[Exercise description] Copy these lines out word for word, covering every item.

Stored dataset items:
-- Start --

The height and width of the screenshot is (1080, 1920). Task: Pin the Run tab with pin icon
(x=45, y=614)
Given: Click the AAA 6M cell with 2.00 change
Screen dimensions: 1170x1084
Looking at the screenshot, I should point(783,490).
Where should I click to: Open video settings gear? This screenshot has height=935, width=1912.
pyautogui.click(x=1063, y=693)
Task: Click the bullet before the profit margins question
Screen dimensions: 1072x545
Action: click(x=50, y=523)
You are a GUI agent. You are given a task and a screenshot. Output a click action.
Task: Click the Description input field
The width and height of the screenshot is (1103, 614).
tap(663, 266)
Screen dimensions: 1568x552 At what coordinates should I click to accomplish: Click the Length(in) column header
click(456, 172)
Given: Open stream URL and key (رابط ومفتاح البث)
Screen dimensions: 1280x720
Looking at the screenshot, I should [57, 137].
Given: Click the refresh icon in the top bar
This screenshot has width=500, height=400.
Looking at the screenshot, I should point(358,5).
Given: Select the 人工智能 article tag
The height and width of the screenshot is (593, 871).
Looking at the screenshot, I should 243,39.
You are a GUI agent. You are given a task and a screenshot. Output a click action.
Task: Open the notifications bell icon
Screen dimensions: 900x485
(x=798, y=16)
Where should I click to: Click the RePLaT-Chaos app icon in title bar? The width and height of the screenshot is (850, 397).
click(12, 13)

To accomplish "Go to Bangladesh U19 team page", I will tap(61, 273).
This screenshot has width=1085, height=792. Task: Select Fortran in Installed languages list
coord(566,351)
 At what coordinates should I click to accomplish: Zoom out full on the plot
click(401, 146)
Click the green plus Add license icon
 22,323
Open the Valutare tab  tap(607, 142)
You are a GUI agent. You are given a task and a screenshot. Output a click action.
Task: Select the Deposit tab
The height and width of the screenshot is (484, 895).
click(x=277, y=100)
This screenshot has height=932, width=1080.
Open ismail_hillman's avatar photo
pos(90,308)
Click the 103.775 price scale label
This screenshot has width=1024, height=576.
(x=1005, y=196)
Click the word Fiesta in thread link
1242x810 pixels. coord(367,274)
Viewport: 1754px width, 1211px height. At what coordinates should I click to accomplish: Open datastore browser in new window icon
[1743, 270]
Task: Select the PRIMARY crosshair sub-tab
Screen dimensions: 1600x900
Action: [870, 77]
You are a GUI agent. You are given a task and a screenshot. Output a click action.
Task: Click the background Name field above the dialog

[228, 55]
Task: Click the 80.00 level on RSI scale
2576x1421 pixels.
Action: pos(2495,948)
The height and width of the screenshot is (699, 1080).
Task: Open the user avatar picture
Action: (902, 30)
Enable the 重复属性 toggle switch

-- End --

[Written response]
The height and width of the screenshot is (1080, 1920). Task: Pin the Run tab with pin icon
(x=45, y=614)
Given: Click the AAA 6M cell with 2.00 change
Screen dimensions: 1170x1084
Looking at the screenshot, I should point(783,490).
Where should I click to: Open video settings gear? This screenshot has height=935, width=1912.
pyautogui.click(x=1063, y=693)
Task: Click the bullet before the profit margins question
Screen dimensions: 1072x545
Action: click(x=50, y=523)
You are a GUI agent. You are given a task and a screenshot. Output a click action.
Task: Click the Description input field
The width and height of the screenshot is (1103, 614).
tap(663, 266)
Screen dimensions: 1568x552 At what coordinates should I click to accomplish: Click the Length(in) column header
click(456, 172)
Given: Open stream URL and key (رابط ومفتاح البث)
Screen dimensions: 1280x720
Looking at the screenshot, I should [57, 137].
Given: Click the refresh icon in the top bar
This screenshot has width=500, height=400.
Looking at the screenshot, I should point(358,5).
Given: Select the 人工智能 article tag
The height and width of the screenshot is (593, 871).
Looking at the screenshot, I should 243,39.
You are a GUI agent. You are given a task and a screenshot. Output a click action.
Task: Open the notifications bell icon
Screen dimensions: 900x485
(x=798, y=16)
Where should I click to: Click the RePLaT-Chaos app icon in title bar? The width and height of the screenshot is (850, 397).
click(12, 13)

To accomplish "Go to Bangladesh U19 team page", I will tap(61, 273).
This screenshot has width=1085, height=792. Task: Select Fortran in Installed languages list
coord(566,351)
 At what coordinates should I click to accomplish: Zoom out full on the plot
click(401, 146)
Click the green plus Add license icon
 22,323
Open the Valutare tab  tap(607, 142)
You are a GUI agent. You are given a task and a screenshot. Output a click action.
Task: Select the Deposit tab
The height and width of the screenshot is (484, 895).
click(x=277, y=100)
This screenshot has height=932, width=1080.
Open ismail_hillman's avatar photo
pos(90,308)
Click the 103.775 price scale label
This screenshot has width=1024, height=576.
(x=1005, y=196)
Click the word Fiesta in thread link
1242x810 pixels. coord(367,274)
Viewport: 1754px width, 1211px height. At what coordinates should I click to accomplish: Open datastore browser in new window icon
[1743, 270]
Task: Select the PRIMARY crosshair sub-tab
Screen dimensions: 1600x900
Action: [870, 77]
You are a GUI agent. You are given a task and a screenshot. Output a click action.
Task: Click the background Name field above the dialog

[228, 55]
Task: Click the 80.00 level on RSI scale
2576x1421 pixels.
Action: pos(2495,948)
The height and width of the screenshot is (699, 1080).
Task: Open the user avatar picture
Action: (902, 30)
Enable the 重复属性 toggle switch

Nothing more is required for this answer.